----- Data extracts -----

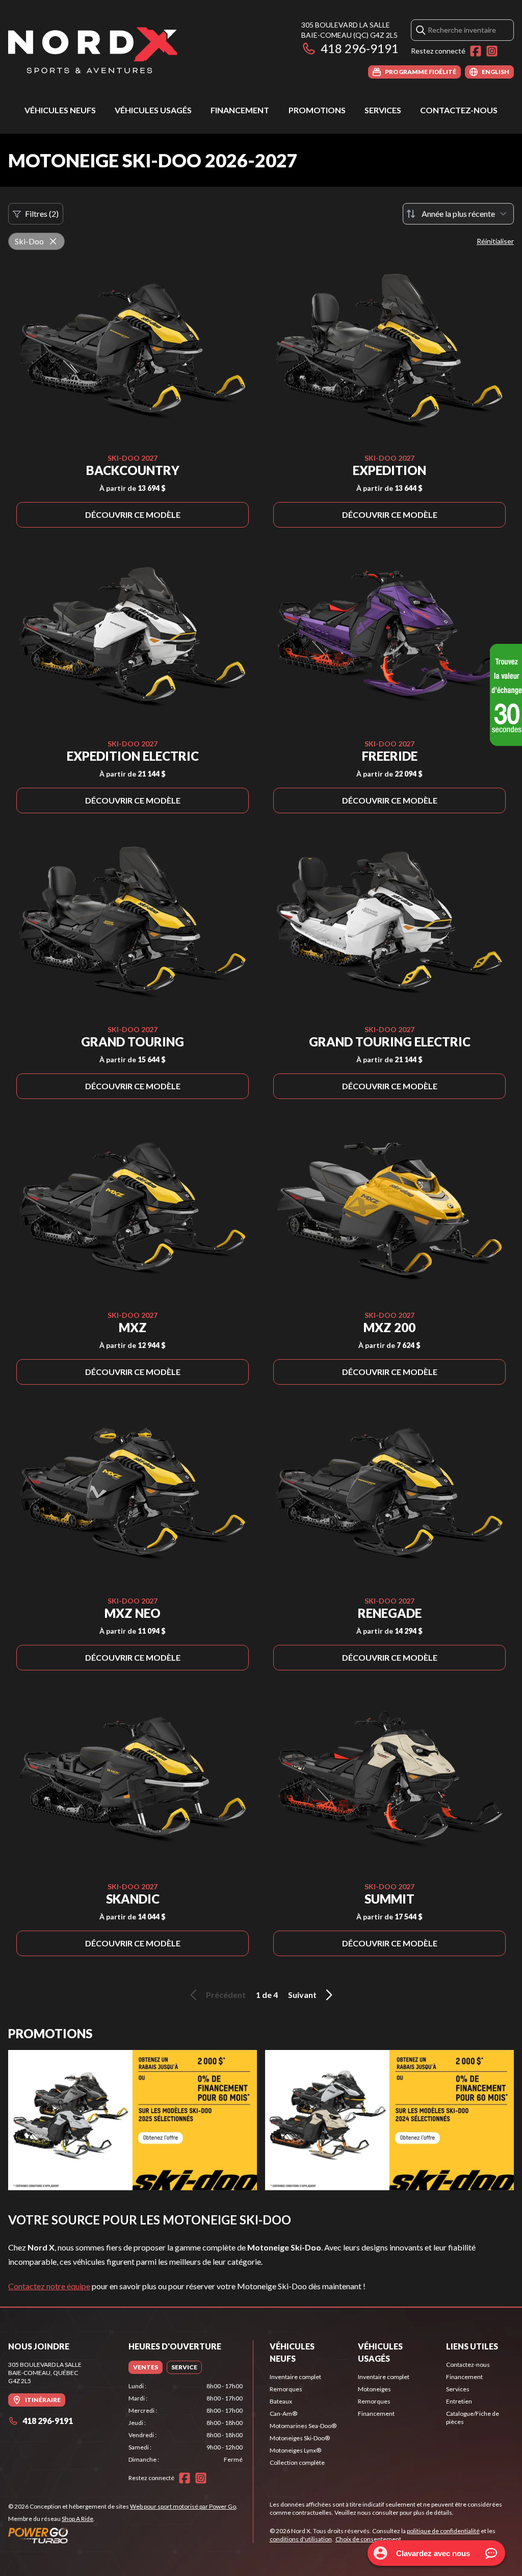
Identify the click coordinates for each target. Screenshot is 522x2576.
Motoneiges (374, 2389)
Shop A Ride (77, 2518)
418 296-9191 (360, 48)
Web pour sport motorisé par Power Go (183, 2506)
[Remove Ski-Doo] (53, 241)
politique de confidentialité (443, 2531)
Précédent (226, 1994)
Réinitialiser (495, 241)
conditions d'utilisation (301, 2539)
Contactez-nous (459, 110)
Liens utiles (472, 2346)
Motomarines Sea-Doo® (303, 2426)
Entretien (459, 2401)
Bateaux (281, 2401)
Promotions (317, 110)
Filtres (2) (42, 213)
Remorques (286, 2389)
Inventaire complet (295, 2377)
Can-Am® (283, 2413)
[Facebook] (475, 51)
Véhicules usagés (153, 110)
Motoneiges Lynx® (295, 2450)
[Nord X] (92, 49)
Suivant (302, 1994)
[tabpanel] (185, 2423)
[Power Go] (123, 2535)
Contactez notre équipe (49, 2286)
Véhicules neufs (60, 110)
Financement (240, 110)
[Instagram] (492, 51)
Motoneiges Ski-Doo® (300, 2438)
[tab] (145, 2367)
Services (382, 110)
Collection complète (297, 2462)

-----

Lines above containing "Power": give their number only.

- Task output -
2